__EXERCISE OBJECTIVE__:
Would you print every entry exactly as it appears?

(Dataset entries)
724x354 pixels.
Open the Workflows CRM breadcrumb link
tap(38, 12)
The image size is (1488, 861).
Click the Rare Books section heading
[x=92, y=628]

__SOLUTION TO THIS EXERCISE__:
724x354 pixels.
Open the Workflows CRM breadcrumb link
tap(38, 12)
The image size is (1488, 861).
Click the Rare Books section heading
[x=92, y=628]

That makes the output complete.